Duke of Schleswig
- Tenure: 1283 - 1312
- Predecessor: Eric I
- Successor: Eric II
- Born: c. 1262
- Died: 1312
- Noble family: Estridsen
- Spouses: Elisabeth of Saxe-Lauenburg Anastasia of Schwerin
- Issue: Eric II, Duke of Schleswig
- Father: Eric I, Duke of Schleswig
- Mother: Margaret of Rugia

= Valdemar IV of Schleswig =

Valdemar IV Eriksøn (born c. 1262, died 1312) was Duke of Schleswig from 1283 until his death in 1312. He was the eldest son of Duke Eric I of Schleswig and Margaret of Rugia.

==Early life==
At the death of his father Duke Eric I in 1272, Valdemar was only about 10 years old. For the following ten years, King Eric V of Denmark, feudal overlord over the Duchy of Schleswig, refused to install Valdemar in his father's duchy. Only in 1283, at a meeting of the Danehof in the city of Vordingborg, did the Danish magnates force King Eric to install Valdemar as duke. In 1284 he granted city rights to the city of Flensburg.
==Duke of Schleswig and conflict with the King==
However, Valdemar was not content and also claimed the island of Als, as well as the Crown lands of Schleswig. When in 1284 a judgment of the Danehof ruled against the claims of Duke Valdemar, he occupied the island of Als by force. However, the military campaign proved disadvantageous for the duke, and as he intended to travel north to gain support in Sweden and Norway, he was captured by King Eric and confined at Søborg Castle in 1285. He was released the following year on condition that he abandoned almost all of his claims.

==Murder of King Eric==
Just half a year later, in November 1286, King Eric was assassinated, and Duke Valdemar naturally fell under suspicion. The Queen Dowager, Agnes of Brandenburg, apparently shared the suspicion, but feared open aggression with the Duke. Instead, his support was achieved by accepting his claims and appointing him regent of the kingdom during the minority of King Eric's under age son and successor, Eric VI.

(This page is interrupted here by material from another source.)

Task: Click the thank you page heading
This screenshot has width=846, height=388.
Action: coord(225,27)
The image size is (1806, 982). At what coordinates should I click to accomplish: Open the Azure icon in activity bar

==Renewed conflict with the King==
Already in 1289, the confidence between Duke Valdemar and Dowager Queen Agnes was breached and a clash occurred between the Duke and the followers of the Queen. Shortly after, Duke Valdemar even entered into a league with King Eric II of Norway, then at war with Denmark. Apparently, in 1295 Valdemar suffered a defeat at a naval battle in the channel of Grønsund. In 1297, a final settlement was concluded where Duke Valdemar among other things abandoned his claims to the disputed island of Als.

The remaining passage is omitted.